青い柄が好みかな。シルクは値段を聞くと20万とか30万円もするというからそんな値段のものは絶対買えないよ。などと雑談感覚で話していたら、あれよあれよいう間に一枚の畳一畳より少し小さいサイズの絨毯が目の前に置かれていた。

私自身これが欲しいと言ったつもりはないのだが、巧みな誘導尋問でこうなってしまっていた。そしてカイセリ商人は、「君の好みの絨毯はこれだ。これはいい品質のもので値段は300ドルだ。」と言ってきた。

もの凄く安ければ土産として買ってもいいかな・・・という思いはちょっとあった。が、どうみても300ドルは高いはず。高くても100ドルがいいとこかな。そう思うものの、絨毯の相場など気にしたことがないので、具体的にどの程度なのか全くわからない。

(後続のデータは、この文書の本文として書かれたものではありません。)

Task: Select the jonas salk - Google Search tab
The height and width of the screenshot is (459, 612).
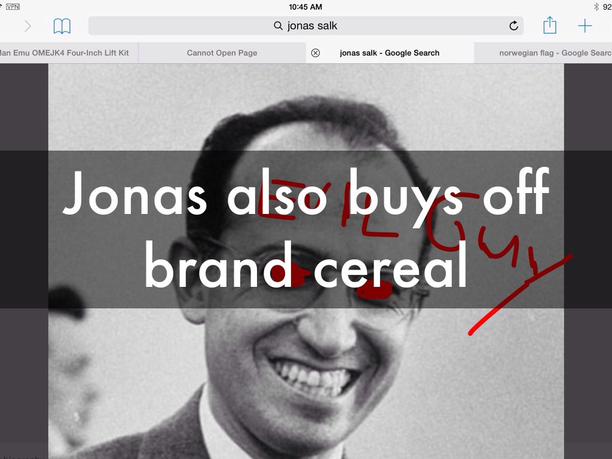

どのみち300ドルなら問題外。私は「要らない。そろそろバスの時間が迫っているから。」と言うと、カイセリ商人は「最後のチャンスだ。あなたの最後の言い値をどうぞ。(ラーストプライス)」と、しつこく何度も言ってきた。

このラーストプライスがなかなか厄介な代物だ。仮に私が100ドルと言い、それで値段が折り合えば交渉成立となってしまう。

もちろん元値がそれより高ければ向こうのほうが断ってくる。その物の相場を知らない側に非常に不利な交渉方法といえる。だから値段は絶対に言わず、「要らないから、ラーストプライスはない。」と返すしかなかった。

絨毯工場の中庭 カイセリ トルコ旅行記96'の写真
絨毯工場の中庭

意外に頑固な私の対応に、カイセリ商人は正面からの力攻めでは駄目だと判断したようで、今度は搦め手に回って攻撃してきた。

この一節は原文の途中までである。